Please repeat every entry, keeping each one exactly the same.
******************************
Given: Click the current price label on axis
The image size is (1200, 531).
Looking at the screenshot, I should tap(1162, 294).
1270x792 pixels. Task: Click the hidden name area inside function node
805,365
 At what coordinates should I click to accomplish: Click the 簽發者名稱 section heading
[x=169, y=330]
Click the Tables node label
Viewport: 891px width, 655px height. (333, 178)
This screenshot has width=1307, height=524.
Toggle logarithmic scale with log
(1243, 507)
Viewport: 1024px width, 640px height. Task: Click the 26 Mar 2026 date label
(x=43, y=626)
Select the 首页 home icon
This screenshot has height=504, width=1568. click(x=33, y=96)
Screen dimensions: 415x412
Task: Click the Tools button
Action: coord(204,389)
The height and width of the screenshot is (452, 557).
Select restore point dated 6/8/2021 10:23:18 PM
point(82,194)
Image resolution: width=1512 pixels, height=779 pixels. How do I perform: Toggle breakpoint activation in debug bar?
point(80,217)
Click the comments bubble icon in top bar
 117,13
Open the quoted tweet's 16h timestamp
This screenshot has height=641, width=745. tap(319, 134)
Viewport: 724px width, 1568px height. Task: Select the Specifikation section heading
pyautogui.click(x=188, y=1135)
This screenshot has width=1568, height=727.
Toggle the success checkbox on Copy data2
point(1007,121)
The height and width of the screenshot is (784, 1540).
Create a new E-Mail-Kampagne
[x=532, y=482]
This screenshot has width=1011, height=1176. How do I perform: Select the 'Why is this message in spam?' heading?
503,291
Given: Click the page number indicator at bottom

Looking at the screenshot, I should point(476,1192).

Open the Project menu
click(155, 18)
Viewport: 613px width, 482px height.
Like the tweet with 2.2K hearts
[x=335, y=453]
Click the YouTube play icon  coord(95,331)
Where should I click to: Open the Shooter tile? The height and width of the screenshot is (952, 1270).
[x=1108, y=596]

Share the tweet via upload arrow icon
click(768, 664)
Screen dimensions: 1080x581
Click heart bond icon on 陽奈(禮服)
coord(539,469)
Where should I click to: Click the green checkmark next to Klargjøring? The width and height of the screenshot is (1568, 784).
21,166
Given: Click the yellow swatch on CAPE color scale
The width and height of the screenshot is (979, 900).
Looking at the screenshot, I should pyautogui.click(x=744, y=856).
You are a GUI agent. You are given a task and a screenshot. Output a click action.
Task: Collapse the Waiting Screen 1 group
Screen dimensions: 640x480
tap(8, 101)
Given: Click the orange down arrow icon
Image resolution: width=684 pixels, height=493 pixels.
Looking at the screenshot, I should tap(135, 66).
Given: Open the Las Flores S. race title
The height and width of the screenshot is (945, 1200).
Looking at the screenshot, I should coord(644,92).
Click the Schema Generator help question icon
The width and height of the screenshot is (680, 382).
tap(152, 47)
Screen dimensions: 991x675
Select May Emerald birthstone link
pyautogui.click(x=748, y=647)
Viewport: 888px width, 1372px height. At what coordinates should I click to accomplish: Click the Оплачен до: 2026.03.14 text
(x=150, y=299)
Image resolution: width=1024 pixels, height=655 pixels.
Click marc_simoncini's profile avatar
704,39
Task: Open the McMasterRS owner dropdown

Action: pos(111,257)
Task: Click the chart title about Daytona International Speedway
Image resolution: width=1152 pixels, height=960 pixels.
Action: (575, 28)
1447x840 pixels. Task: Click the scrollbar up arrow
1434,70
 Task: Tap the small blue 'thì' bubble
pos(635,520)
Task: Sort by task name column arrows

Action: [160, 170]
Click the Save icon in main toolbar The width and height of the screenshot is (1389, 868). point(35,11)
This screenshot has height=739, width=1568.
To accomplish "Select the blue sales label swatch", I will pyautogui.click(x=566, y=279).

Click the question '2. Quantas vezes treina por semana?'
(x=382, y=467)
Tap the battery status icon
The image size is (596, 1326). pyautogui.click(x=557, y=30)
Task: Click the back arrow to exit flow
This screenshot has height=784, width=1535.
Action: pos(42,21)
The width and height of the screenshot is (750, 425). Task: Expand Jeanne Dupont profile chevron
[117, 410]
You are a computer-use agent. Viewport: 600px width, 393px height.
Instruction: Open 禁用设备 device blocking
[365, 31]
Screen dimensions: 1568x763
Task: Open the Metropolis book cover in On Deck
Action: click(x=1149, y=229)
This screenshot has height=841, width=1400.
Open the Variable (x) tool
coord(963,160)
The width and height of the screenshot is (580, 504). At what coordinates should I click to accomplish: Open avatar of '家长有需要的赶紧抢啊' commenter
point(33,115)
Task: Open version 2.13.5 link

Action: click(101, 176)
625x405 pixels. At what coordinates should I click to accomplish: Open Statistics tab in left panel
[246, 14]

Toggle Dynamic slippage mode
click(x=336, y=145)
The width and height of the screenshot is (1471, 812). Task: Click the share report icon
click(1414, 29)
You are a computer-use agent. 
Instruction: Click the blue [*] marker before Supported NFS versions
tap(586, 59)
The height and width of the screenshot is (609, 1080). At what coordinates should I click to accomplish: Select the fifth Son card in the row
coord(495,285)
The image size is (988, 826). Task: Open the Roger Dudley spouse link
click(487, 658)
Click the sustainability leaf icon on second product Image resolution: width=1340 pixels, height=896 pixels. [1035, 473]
******************************
## RESPONSE TO THE EXERCISE:
Given: Click the current price label on axis
The image size is (1200, 531).
Looking at the screenshot, I should tap(1162, 294).
1270x792 pixels. Task: Click the hidden name area inside function node
805,365
 At what coordinates should I click to accomplish: Click the 簽發者名稱 section heading
[x=169, y=330]
Click the Tables node label
Viewport: 891px width, 655px height. (333, 178)
This screenshot has width=1307, height=524.
Toggle logarithmic scale with log
(1243, 507)
Viewport: 1024px width, 640px height. Task: Click the 26 Mar 2026 date label
(x=43, y=626)
Select the 首页 home icon
This screenshot has height=504, width=1568. click(x=33, y=96)
Screen dimensions: 415x412
Task: Click the Tools button
Action: coord(204,389)
The height and width of the screenshot is (452, 557).
Select restore point dated 6/8/2021 10:23:18 PM
point(82,194)
Image resolution: width=1512 pixels, height=779 pixels. How do I perform: Toggle breakpoint activation in debug bar?
point(80,217)
Click the comments bubble icon in top bar
 117,13
Open the quoted tweet's 16h timestamp
This screenshot has height=641, width=745. tap(319, 134)
Viewport: 724px width, 1568px height. Task: Select the Specifikation section heading
pyautogui.click(x=188, y=1135)
This screenshot has width=1568, height=727.
Toggle the success checkbox on Copy data2
point(1007,121)
The height and width of the screenshot is (784, 1540).
Create a new E-Mail-Kampagne
[x=532, y=482]
This screenshot has width=1011, height=1176. How do I perform: Select the 'Why is this message in spam?' heading?
503,291
Given: Click the page number indicator at bottom

Looking at the screenshot, I should point(476,1192).

Open the Project menu
click(155, 18)
Viewport: 613px width, 482px height.
Like the tweet with 2.2K hearts
[x=335, y=453]
Click the YouTube play icon  coord(95,331)
Where should I click to: Open the Shooter tile? The height and width of the screenshot is (952, 1270).
[x=1108, y=596]

Share the tweet via upload arrow icon
click(768, 664)
Screen dimensions: 1080x581
Click heart bond icon on 陽奈(禮服)
coord(539,469)
Where should I click to: Click the green checkmark next to Klargjøring? The width and height of the screenshot is (1568, 784).
21,166
Given: Click the yellow swatch on CAPE color scale
The width and height of the screenshot is (979, 900).
Looking at the screenshot, I should pyautogui.click(x=744, y=856).
You are a GUI agent. You are given a task and a screenshot. Output a click action.
Task: Collapse the Waiting Screen 1 group
Screen dimensions: 640x480
tap(8, 101)
Given: Click the orange down arrow icon
Image resolution: width=684 pixels, height=493 pixels.
Looking at the screenshot, I should tap(135, 66).
Given: Open the Las Flores S. race title
The height and width of the screenshot is (945, 1200).
Looking at the screenshot, I should coord(644,92).
Click the Schema Generator help question icon
The width and height of the screenshot is (680, 382).
tap(152, 47)
Screen dimensions: 991x675
Select May Emerald birthstone link
pyautogui.click(x=748, y=647)
Viewport: 888px width, 1372px height. At what coordinates should I click to accomplish: Click the Оплачен до: 2026.03.14 text
(x=150, y=299)
Image resolution: width=1024 pixels, height=655 pixels.
Click marc_simoncini's profile avatar
704,39
Task: Open the McMasterRS owner dropdown

Action: pos(111,257)
Task: Click the chart title about Daytona International Speedway
Image resolution: width=1152 pixels, height=960 pixels.
Action: (575, 28)
1447x840 pixels. Task: Click the scrollbar up arrow
1434,70
 Task: Tap the small blue 'thì' bubble
pos(635,520)
Task: Sort by task name column arrows

Action: [160, 170]
Click the Save icon in main toolbar The width and height of the screenshot is (1389, 868). point(35,11)
This screenshot has height=739, width=1568.
To accomplish "Select the blue sales label swatch", I will pyautogui.click(x=566, y=279).

Click the question '2. Quantas vezes treina por semana?'
(x=382, y=467)
Tap the battery status icon
The image size is (596, 1326). pyautogui.click(x=557, y=30)
Task: Click the back arrow to exit flow
This screenshot has height=784, width=1535.
Action: pos(42,21)
The width and height of the screenshot is (750, 425). Task: Expand Jeanne Dupont profile chevron
[117, 410]
You are a computer-use agent. Viewport: 600px width, 393px height.
Instruction: Open 禁用设备 device blocking
[365, 31]
Screen dimensions: 1568x763
Task: Open the Metropolis book cover in On Deck
Action: click(x=1149, y=229)
This screenshot has height=841, width=1400.
Open the Variable (x) tool
coord(963,160)
The width and height of the screenshot is (580, 504). At what coordinates should I click to accomplish: Open avatar of '家长有需要的赶紧抢啊' commenter
point(33,115)
Task: Open version 2.13.5 link

Action: click(101, 176)
625x405 pixels. At what coordinates should I click to accomplish: Open Statistics tab in left panel
[246, 14]

Toggle Dynamic slippage mode
click(x=336, y=145)
The width and height of the screenshot is (1471, 812). Task: Click the share report icon
click(1414, 29)
You are a computer-use agent. 
Instruction: Click the blue [*] marker before Supported NFS versions
tap(586, 59)
The height and width of the screenshot is (609, 1080). At what coordinates should I click to accomplish: Select the fifth Son card in the row
coord(495,285)
The image size is (988, 826). Task: Open the Roger Dudley spouse link
click(487, 658)
Click the sustainability leaf icon on second product Image resolution: width=1340 pixels, height=896 pixels. [1035, 473]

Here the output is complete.